§ EXERCISE:
Can you reproduce each of the entries below word for word, changing nothing?

>> Begin EXTRACTED RECORDS

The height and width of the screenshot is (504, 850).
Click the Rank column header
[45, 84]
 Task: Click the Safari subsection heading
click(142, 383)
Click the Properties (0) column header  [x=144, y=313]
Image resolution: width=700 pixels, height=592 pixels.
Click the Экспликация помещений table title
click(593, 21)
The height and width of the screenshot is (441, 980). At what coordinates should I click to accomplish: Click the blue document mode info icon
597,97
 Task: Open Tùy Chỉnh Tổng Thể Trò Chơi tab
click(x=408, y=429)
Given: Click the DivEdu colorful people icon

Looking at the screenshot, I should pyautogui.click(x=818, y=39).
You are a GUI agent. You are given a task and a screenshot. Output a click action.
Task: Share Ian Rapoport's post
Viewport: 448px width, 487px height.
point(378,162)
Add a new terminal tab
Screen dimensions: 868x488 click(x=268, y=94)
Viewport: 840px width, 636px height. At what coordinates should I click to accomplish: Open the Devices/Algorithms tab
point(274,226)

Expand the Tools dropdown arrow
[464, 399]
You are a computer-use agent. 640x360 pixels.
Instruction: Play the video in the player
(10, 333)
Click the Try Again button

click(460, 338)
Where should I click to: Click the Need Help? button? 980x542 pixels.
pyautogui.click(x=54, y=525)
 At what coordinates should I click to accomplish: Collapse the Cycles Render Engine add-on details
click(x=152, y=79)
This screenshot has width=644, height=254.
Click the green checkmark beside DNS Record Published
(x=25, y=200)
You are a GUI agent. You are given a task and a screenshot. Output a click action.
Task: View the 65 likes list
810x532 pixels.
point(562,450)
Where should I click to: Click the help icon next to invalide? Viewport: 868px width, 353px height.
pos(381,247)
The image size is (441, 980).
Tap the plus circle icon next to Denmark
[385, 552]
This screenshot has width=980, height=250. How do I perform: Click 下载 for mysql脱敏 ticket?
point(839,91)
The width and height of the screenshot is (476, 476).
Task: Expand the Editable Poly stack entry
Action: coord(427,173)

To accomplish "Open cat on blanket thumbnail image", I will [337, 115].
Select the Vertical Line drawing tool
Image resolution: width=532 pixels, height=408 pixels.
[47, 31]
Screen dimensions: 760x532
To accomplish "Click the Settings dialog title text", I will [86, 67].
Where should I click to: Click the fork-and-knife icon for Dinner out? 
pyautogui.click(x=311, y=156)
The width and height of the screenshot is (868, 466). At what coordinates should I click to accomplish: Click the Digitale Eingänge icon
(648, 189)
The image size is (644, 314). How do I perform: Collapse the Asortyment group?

>> End EXTRACTED RECORDS

§ TASK OUTPUT:
The height and width of the screenshot is (504, 850).
Click the Rank column header
[45, 84]
 Task: Click the Safari subsection heading
click(142, 383)
Click the Properties (0) column header  [x=144, y=313]
Image resolution: width=700 pixels, height=592 pixels.
Click the Экспликация помещений table title
click(593, 21)
The height and width of the screenshot is (441, 980). At what coordinates should I click to accomplish: Click the blue document mode info icon
597,97
 Task: Open Tùy Chỉnh Tổng Thể Trò Chơi tab
click(x=408, y=429)
Given: Click the DivEdu colorful people icon

Looking at the screenshot, I should pyautogui.click(x=818, y=39).
You are a GUI agent. You are given a task and a screenshot. Output a click action.
Task: Share Ian Rapoport's post
Viewport: 448px width, 487px height.
point(378,162)
Add a new terminal tab
Screen dimensions: 868x488 click(x=268, y=94)
Viewport: 840px width, 636px height. At what coordinates should I click to accomplish: Open the Devices/Algorithms tab
point(274,226)

Expand the Tools dropdown arrow
[464, 399]
You are a computer-use agent. 640x360 pixels.
Instruction: Play the video in the player
(10, 333)
Click the Try Again button

click(460, 338)
Where should I click to: Click the Need Help? button? 980x542 pixels.
pyautogui.click(x=54, y=525)
 At what coordinates should I click to accomplish: Collapse the Cycles Render Engine add-on details
click(x=152, y=79)
This screenshot has width=644, height=254.
Click the green checkmark beside DNS Record Published
(x=25, y=200)
You are a GUI agent. You are given a task and a screenshot. Output a click action.
Task: View the 65 likes list
810x532 pixels.
point(562,450)
Where should I click to: Click the help icon next to invalide? Viewport: 868px width, 353px height.
pos(381,247)
The image size is (441, 980).
Tap the plus circle icon next to Denmark
[385, 552]
This screenshot has width=980, height=250. How do I perform: Click 下载 for mysql脱敏 ticket?
point(839,91)
The width and height of the screenshot is (476, 476).
Task: Expand the Editable Poly stack entry
Action: coord(427,173)

To accomplish "Open cat on blanket thumbnail image", I will [337, 115].
Select the Vertical Line drawing tool
Image resolution: width=532 pixels, height=408 pixels.
[47, 31]
Screen dimensions: 760x532
To accomplish "Click the Settings dialog title text", I will [86, 67].
Where should I click to: Click the fork-and-knife icon for Dinner out? 
pyautogui.click(x=311, y=156)
The width and height of the screenshot is (868, 466). At what coordinates should I click to accomplish: Click the Digitale Eingänge icon
(648, 189)
The image size is (644, 314). How do I perform: Collapse the Asortyment group?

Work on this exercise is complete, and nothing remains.